However, because vulnerability to COVID-19 may actually be nonstationary and vary between U.S. counties, the authors also fitted a geographically weighted regression model (GWR) using the variables previously included in the OLS model. Unlike the global OLS regression, GWR estimates a local model and computes parameters for all sample points considering the spatial variation in relationships. The model was configured with a fixed (Gaussian) Kernel type, corrected Akaike Information Criterion's bandwidth, and a cross-validated optimal number of 30 neighbors. To identify which SVI themes predict COVID-19 case counts across the spatially varying regions of the U.S., coefficient raster maps were generated for the predictor variables using hot-/cold-rendering color schemes.

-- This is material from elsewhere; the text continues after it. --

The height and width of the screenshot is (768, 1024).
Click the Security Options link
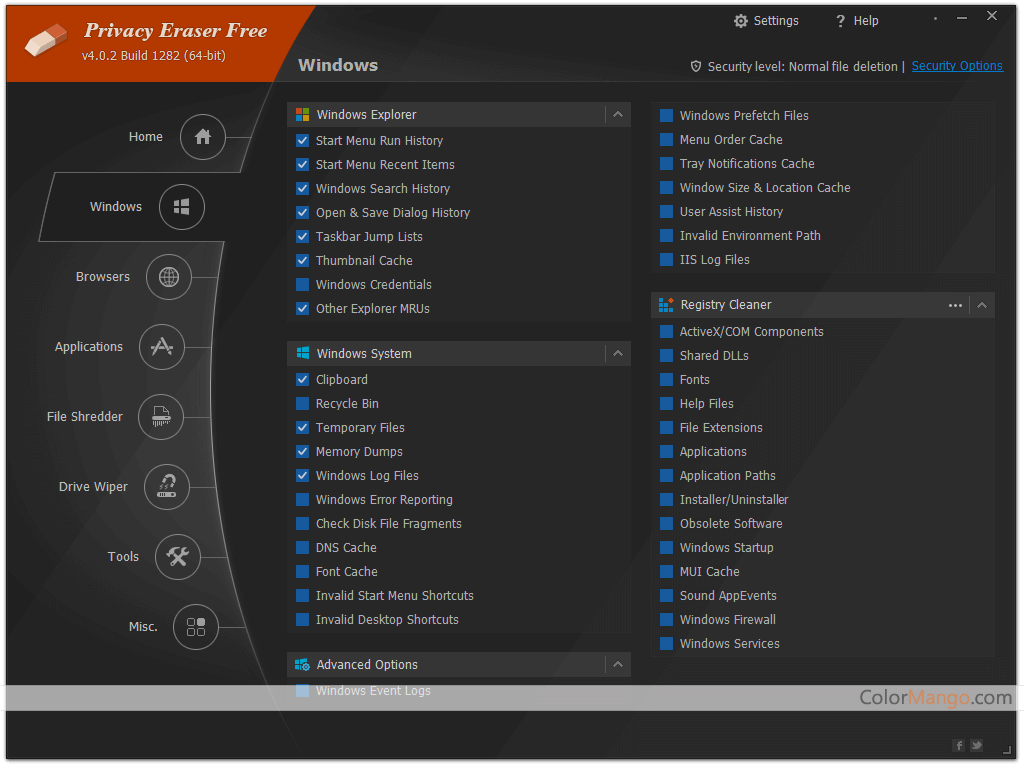956,66
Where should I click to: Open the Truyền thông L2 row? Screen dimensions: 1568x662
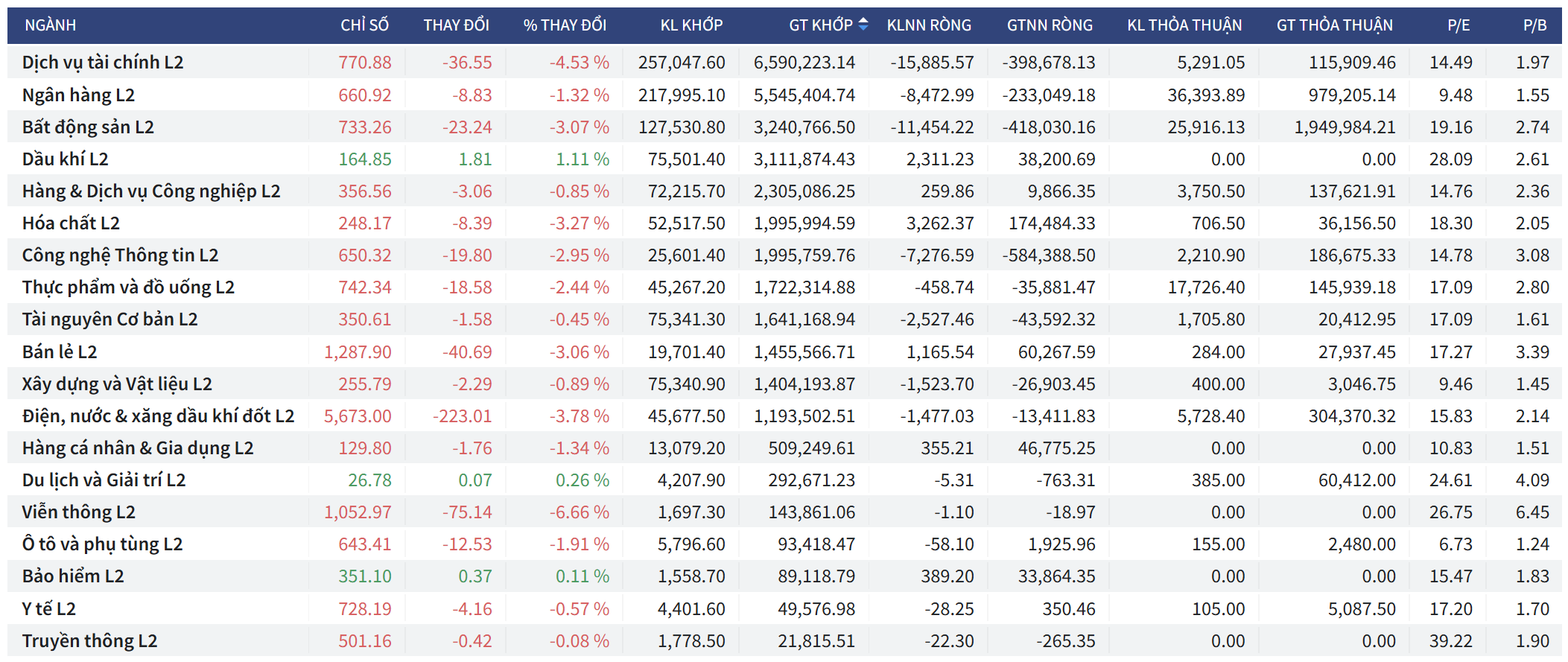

Model performance was assessed using the coefficient of determination, adjusted coefficient of determination, Joint F and Wald statistics, Koenker (Bruesch–Pagan) statistic, and corrected Akaike Information Criterion. The impact of missing data on model performance was assessed by filling missing values with an estimated average, derived from 30 contiguous edged-spatial neighbors, and conducting a sensitivity analysis on the complete data. Similarly, the potential effect of testing rate on model performance was assessed with a sensitivity analysis of data from 6 states (and District of Columbia) with the highest COVID-19 testing rates (at least 40,000 per million as of May 11, 2020): New York, Massachusetts, Rhode Island, Louisiana, New Mexico, Utah, and Washington, District of Columbia.42

ArcMap, version 10.4.1 and ArcGIS Pro, version 2.5.1 were used for the analysis.

RESULTS

As of May 12, 2020, a total of 1,320,909 people had been diagnosed with COVID-19 in the U.S. Of the 2,844 counties included in the study (91.5%; 2,844 of 3,108), the highest case count was recorded in Trousdale County, Tennessee (16,525.22 per 100,000) and the lowest in Tehama County, California (1.54 per 100,000). Overall, COVID-19 case count was highest (at least 681 per 100,000) in New York, New Jersey, Massachusetts, Rhode Island, Connecticut, Delaware, Louisiana, and Washington, DC.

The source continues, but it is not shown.